Animal Studies Bibliography

Elder, Glen, Jennifer Wolch, and Jody Emel. 1998. Race, Place, and the Bounds of Humanity. Society & Animals 6(2): 183-202.

The authors of this article argue that people use cultural differences in animal practices as a basis for discriminating against ethnic others. They state that animals and their bodies appear to be one site of struggle over the protection of national identity and the production of cultural difference (p. 184). Further, they claim that this process of animal-linked racialization works to sustain the power of dominant groups over others and helps to deny their legitimacy as citizens(p. 184).

A controversy over the human-animal divide is encapsulated in this discrimination. How is it decided which animals should be used as meat and when? The authors argue that the place, and worth, of animals in society is culturally defined, and therefore is dependent upon the particular views and needs of a society. In America this means that animals that can be used in research labs, or those that are good sources of meat are devalued and their deaths are seen as logical and justifiable, whereas it is nearly forbidden to kill animals that are viewed as pets.

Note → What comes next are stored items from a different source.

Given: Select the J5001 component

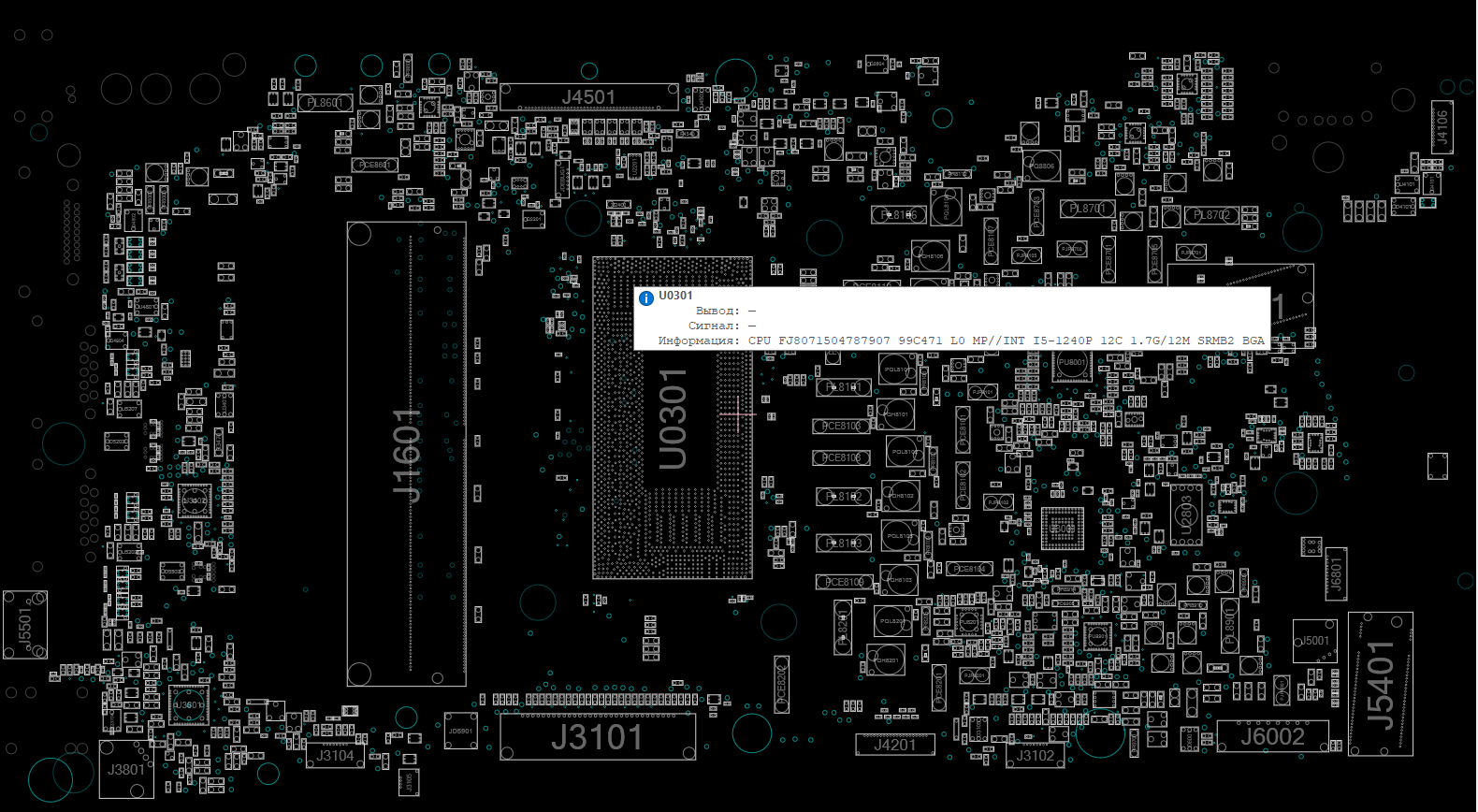Looking at the screenshot, I should click(x=1315, y=641).
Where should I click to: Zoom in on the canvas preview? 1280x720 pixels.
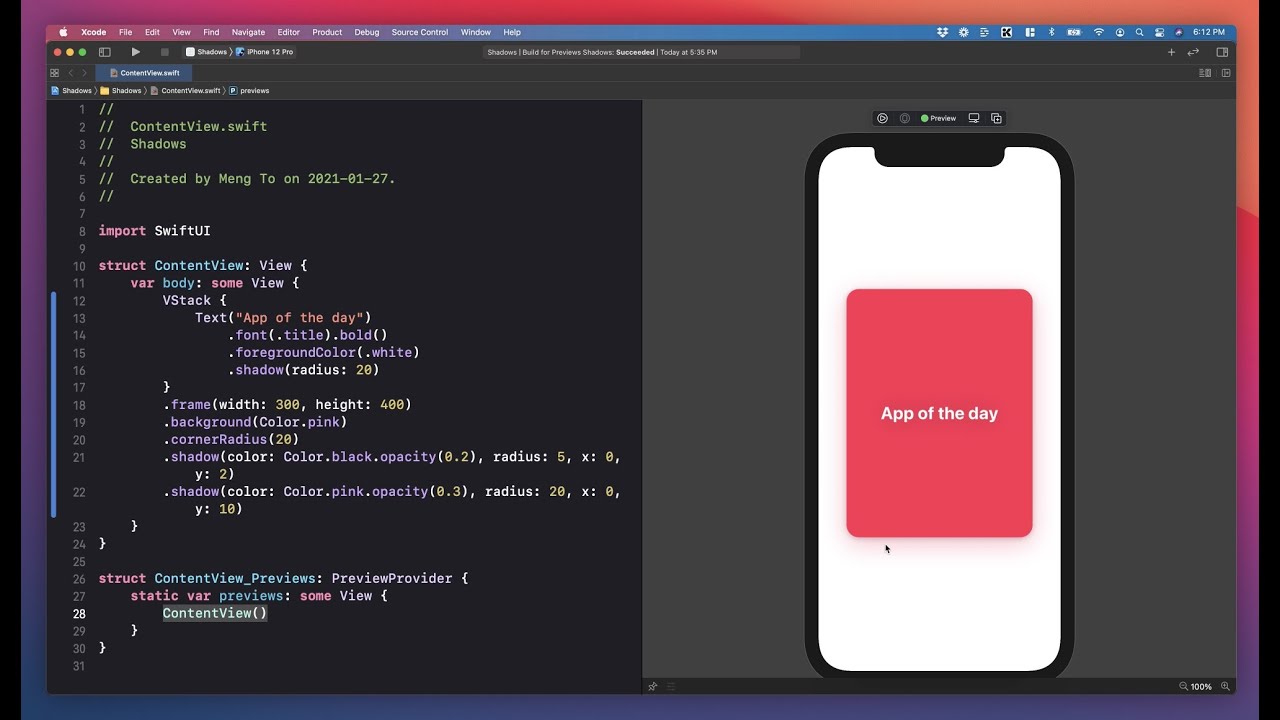1225,687
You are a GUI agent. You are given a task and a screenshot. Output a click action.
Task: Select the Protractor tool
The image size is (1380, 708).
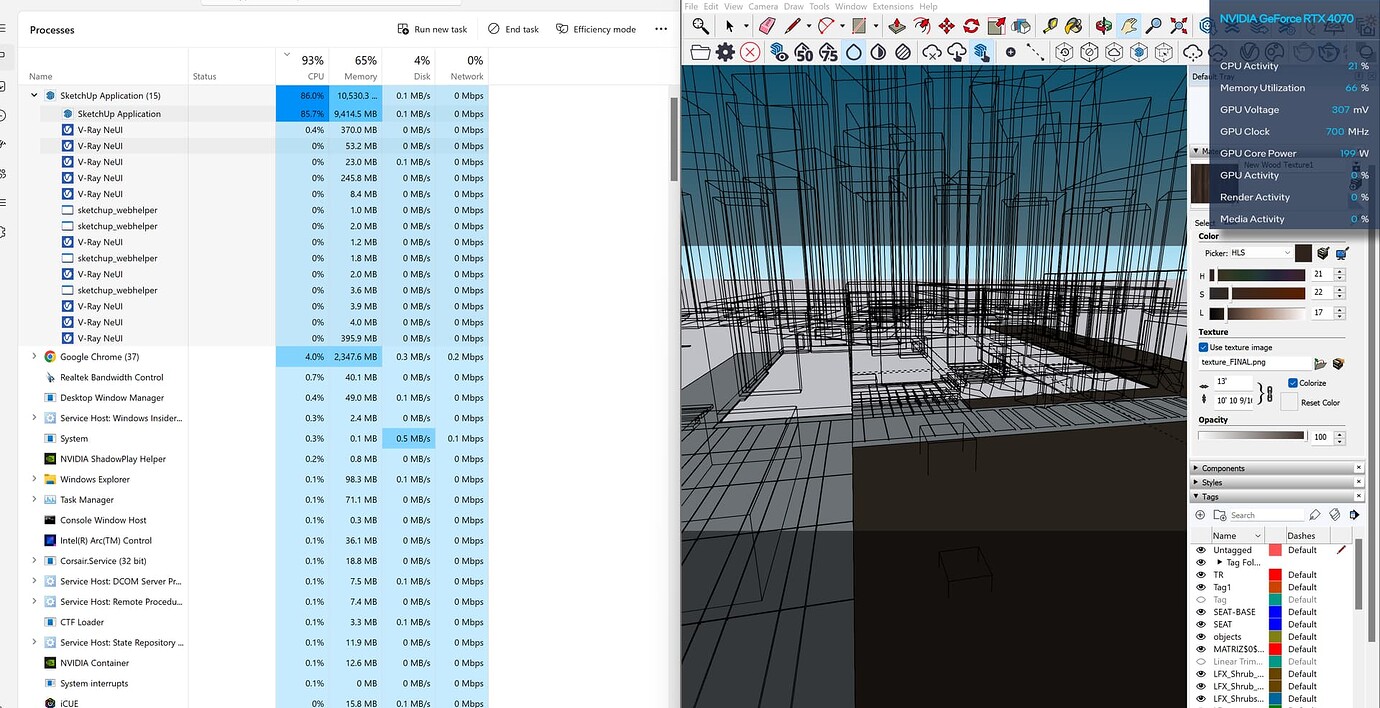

The authors point out that newcomers violating or transgressing the established cultural boundary between people and animals become branded as savage, primitive, or uncivilized, and risk dehumanization by virtue of their association with particular animal practices (p 184). This dehumanization is the effect of a desire by the dominant group to maintain its own way of life, its own views its control. In this way, animal practices have become tools of a cultural imperialism designed to delegitimize citizenship (p. 185).

The authors list several examples of how newcomers and those of different races have been persecuted because of animal practices that deviate from the practices sanctioned by the dominant society. They reiterate their point that the human-animal divide is a place-specific, social construction, subject to change over timedepending on time and place, the reasons for assigning groups to one side of the boundary or another change (p. 192). They go on to discuss different stages that Westerners have undergone in their attempts to distinguish between human and animal.

Elder, Wolch, and Emel assert that animals can be used to racialize, dehumanize, and maintain power relations in three key ways: 1)By using animals as absent referents or models for human behavior; 2)By imputing similarities in behavior or bodily features and/or associations with the animal world; and 3)By viewing people (and cultures) through the lens of specific human practices on animal bodies (p. 194). They examine the double standard involved in this categorization and racialization, stating that although attitudes toward animals are dependent on the immediate context (on the place, time, and culture), there is universality of human violence toward animals (p. 199). The authors conclude by denouncing current attitudes toward animals and animal practices, putting forth the notion of le pratique sauvage, which calls for humans to accept rather than deny some of the vulnerability that animals have always known, and reject the illusion that a devaluation of others (human or animal) empowers them or offers them protection from harm (p. 200). Further, this notion supports a position of humility or marginality with respect to Earth that balances needs for safety and security with consideration for the needs of other life forms (p. 200).